We agree and conclude that the Appeal Division did not exceed its jurisdiction when it took into account public safety.



[8]      Subsection 70(5) is of no more assistance to the appellant. Its purpose is to accelerate the removal from Canada of persons, who in the opinion of the Minister constitute a danger to the public, by taking away their right of appeal. It cannot be seriously argued that the limitation of the right of appeal in these circumstances evidences a legislative intent to disregard public safety as a relevant consideration under other provisions of the Act. The only consequence which flows from the fact that such an opinion was not issued in this case is that the appellant retained his right of appeal.

[9]      Finally, the appellant goes beyond the certified question and argues that the Appeal Division misconstrued the evidence before it regarding the appellant's risk of re-offending.
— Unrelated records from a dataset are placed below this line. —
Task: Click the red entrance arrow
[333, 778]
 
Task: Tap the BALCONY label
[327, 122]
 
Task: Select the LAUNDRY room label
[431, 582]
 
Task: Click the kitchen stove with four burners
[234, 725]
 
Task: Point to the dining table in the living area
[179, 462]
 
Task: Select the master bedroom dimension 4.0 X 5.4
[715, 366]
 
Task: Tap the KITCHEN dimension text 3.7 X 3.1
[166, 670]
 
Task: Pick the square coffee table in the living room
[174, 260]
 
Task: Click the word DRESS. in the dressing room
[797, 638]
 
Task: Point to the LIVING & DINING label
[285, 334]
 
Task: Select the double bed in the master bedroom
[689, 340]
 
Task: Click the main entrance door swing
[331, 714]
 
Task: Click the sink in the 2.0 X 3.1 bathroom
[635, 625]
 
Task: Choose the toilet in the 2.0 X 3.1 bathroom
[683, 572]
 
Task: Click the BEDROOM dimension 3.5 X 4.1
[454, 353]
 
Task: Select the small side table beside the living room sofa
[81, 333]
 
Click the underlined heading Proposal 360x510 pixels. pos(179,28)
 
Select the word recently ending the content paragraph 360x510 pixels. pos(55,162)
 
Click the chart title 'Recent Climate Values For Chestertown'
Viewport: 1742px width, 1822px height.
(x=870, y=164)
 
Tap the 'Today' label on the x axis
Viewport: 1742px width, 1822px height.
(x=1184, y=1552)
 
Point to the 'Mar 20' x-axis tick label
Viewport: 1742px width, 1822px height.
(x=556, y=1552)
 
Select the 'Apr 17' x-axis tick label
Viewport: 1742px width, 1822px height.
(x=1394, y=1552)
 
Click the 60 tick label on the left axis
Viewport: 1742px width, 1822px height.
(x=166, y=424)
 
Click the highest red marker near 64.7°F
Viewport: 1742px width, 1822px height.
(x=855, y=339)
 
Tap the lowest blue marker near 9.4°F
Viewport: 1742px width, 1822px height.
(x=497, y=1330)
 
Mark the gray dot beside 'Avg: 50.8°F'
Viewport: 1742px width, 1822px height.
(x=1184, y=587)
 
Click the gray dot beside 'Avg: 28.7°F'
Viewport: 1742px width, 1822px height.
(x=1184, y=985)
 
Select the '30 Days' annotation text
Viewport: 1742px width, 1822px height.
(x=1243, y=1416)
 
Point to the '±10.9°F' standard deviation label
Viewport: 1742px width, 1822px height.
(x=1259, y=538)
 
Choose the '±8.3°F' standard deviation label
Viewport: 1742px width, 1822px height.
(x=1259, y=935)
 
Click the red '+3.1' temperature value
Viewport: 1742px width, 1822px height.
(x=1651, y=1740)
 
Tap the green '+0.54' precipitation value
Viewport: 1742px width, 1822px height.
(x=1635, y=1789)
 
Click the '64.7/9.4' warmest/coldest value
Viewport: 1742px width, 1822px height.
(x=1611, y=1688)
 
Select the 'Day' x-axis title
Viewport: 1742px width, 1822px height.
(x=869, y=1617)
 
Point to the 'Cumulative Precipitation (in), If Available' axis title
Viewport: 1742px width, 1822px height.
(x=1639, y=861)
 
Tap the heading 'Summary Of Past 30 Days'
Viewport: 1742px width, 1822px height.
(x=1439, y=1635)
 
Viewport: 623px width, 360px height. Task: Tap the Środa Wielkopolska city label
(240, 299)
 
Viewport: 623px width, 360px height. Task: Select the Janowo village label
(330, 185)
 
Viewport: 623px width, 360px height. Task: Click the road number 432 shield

He submits that Sharlow J. erred in not so finding.

[10]      We disagree. It is apparent from the decision of the Appeal Division that it considered all the factors connected with the rehabilitation of the appellant both favourable and unfavourable. While the appellant disagrees with the conclusion reached by the Appeal Division, he has been unable to show that this conclusion is unreasonable let alone patently unreasonable.

[11]      The certified question will therefore be answered in the negative and the appeal will be dismissed. As no costs were sought, none will be awarded.

                                     "Marc Noël"


J.A.

__________________

1Reported: Nagularajah v. Canada (Minister of Citizenship and Immigration) (1999) 171 F.T.R. 125.